Rescrit de Claude à Fadus.

2. Claude manda donc les délégués et leur dit qu'il le leur accordait, en les invitant, à en savoir gré à Agrippa, à la demande duquel il avait accédé. Outre cette réponse il leur donna la lettre suivante :

« Claude César Germanicus, investi de la puissance tribunitienne pour la cinquième fois, consul désigné pour la quatrième, salué imperator pour la dixième, père de la patrie, aux magistrats, au sénat, au peuple de Jérusalem et à toute la nation des Juifs, salut. Mon cher Agrippa, que j'ai moi-même élevé et que je garde avec moi en raison de sa piété, m'a présenté vos délégués qui m'ont remercié pour ma sollicitude envers votre peuple : comme ils m'ont demandé instamment et à l'envi de laisser les vêtements sacerdotaux et la couronne en votre possession, je vous l'accorde, selon les dispositions prises par Vitellius, homme éminent et très estimé de moi. Si j'ai déféré à votre désir, c'est d'abord à cause de ma piété et de mon désir de voir chacun observer ses rites nationaux, ensuite parce que je sais qu'en agissant ainsi je ferai grand plaisir également au roi Hérode et à Aristobule le Jeune dont je connais la piété envers moi et le zèle envers vous, et à l'égard de qui j'ai beaucoup de devoirs d'amitié, puisque ce sont des gens éminents que j'estime. J'ai écrit également à ce sujet à Cuspius Fadus, mon procurateur. Noms des porteurs de la lettre : Cornelius fils de Céron, Tryphon fils de Theudion, Dorothée fils de Nathanaiël, Jean fils de Jean. Écrit, le quatrième jour avant les calendes de juillet, sous le consulat de Rufus et de Pornpeius Silanus. »[5]
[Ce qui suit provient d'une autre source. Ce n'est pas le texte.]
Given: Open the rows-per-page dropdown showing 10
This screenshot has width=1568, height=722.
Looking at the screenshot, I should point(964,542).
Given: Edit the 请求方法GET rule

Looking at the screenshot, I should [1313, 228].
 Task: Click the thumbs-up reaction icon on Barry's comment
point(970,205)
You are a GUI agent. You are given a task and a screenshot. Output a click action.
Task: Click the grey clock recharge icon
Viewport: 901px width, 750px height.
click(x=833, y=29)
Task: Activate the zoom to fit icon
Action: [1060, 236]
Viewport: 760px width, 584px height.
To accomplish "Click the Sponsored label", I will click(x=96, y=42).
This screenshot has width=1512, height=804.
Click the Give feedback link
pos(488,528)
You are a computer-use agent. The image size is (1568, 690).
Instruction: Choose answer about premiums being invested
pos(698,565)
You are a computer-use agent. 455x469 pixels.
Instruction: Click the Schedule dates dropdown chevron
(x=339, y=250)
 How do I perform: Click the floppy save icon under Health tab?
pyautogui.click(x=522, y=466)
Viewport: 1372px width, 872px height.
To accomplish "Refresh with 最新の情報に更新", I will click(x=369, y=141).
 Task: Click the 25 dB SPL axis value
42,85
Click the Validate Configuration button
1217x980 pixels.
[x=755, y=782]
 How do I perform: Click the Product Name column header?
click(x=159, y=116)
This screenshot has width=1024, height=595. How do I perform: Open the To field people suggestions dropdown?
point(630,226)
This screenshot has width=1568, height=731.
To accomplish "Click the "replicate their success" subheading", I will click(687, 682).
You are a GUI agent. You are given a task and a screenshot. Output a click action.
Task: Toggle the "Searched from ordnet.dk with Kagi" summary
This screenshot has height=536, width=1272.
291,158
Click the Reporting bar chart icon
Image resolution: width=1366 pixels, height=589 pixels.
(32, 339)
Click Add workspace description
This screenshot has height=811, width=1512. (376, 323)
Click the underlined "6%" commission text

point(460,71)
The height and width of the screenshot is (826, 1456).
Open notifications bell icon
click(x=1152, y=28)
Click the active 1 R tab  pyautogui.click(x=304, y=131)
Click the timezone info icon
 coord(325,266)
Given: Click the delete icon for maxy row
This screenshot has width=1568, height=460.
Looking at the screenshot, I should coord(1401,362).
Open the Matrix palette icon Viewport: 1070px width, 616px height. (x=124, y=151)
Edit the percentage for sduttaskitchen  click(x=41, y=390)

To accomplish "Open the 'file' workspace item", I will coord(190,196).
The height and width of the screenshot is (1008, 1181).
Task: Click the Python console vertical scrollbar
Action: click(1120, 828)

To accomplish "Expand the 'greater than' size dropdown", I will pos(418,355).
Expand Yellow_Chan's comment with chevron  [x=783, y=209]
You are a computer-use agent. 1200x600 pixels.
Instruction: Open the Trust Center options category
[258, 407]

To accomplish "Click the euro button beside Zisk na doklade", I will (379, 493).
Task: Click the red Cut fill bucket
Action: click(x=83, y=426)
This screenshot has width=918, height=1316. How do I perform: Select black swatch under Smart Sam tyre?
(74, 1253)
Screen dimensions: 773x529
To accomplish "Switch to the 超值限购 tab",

[5] 28 juin 45 (Rufus et Pompeius Silanus, consules suffecti).

3. Hérode, frère du feu roi Agrippa, à qui était confié à ce moment le gouvernement de Chalcis, demanda aussi à d'empereur Claude la libre disposition du Temple, du trésor sacré et le choix des grands pontifes, et il obtint tout cela. Désormais ce pouvoir appartint à tous ses descendants et leur resta jusqu'à la fin de la guerre. Alors Hérode destitua du grand-pontificat celui qu'on surnommait Canthéras et lui donna comme successeur dans cette dignité Joseph fils de Cami.